Because of the limited frequency bandwidth, on the one hand, and the limited battery autonomy of terminal stations, on the other hand, spectral and power efficiencies of future communication systems should be as high as possible. New air interfaces, often derived from OFDM, are considered to meet the new requirements. Though OFDM is robust against the interference caused by the multi-path propagation, it is sensitive to the system non-idealities that destroy the orthogonality between the sub-carriers.
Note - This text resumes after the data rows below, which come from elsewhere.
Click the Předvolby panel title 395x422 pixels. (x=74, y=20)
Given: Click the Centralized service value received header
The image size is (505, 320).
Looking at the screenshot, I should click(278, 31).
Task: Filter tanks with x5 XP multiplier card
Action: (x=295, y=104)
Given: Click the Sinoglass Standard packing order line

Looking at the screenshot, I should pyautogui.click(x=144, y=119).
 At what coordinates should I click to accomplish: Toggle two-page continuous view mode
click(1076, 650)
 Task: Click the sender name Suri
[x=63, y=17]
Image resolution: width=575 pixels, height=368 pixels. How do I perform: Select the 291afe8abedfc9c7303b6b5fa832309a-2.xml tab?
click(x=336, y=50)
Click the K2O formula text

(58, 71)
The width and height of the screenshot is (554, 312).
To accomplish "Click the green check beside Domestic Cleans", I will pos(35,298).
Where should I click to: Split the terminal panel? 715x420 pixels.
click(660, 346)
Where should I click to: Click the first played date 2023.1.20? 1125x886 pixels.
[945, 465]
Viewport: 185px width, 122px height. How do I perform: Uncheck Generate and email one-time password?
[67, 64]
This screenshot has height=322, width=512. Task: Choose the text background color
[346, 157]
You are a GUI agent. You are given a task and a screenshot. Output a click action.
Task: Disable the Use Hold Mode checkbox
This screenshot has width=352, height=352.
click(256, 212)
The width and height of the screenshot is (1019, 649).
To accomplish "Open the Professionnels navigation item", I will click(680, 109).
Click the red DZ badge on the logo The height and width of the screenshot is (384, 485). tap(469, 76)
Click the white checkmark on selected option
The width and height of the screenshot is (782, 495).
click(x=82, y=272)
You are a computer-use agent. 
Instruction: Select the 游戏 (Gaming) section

The CFO and the SCO, caused by the local oscillators at the transmitter and receiver, and the IQ imbalance, caused by the use of analog quadrature generation, are especially destructive. Since CFO, SCO and IQ imbalance are constant over each block of symbols (compared, for example, to additive noise or phase noise), it is important to study their effect based on a well-established model to assess if they can be compensated. Sections 4.1 and 4.2 are devoted to the study of the impact of CFO, SCO and IQ imbalance on the OFDM and SC-FDE air interfaces. The CFO and SCO can be equivalently defined at the transmitter or at the receiver. We limit the analysis to the IQ imbalance generated at the receiver (both the transmit and the receive IQ imbalance have a similar effect, except that the transmit IQ imbalance is generated before the channel convolution, making the performance degradation smaller in that case – see the analysis ...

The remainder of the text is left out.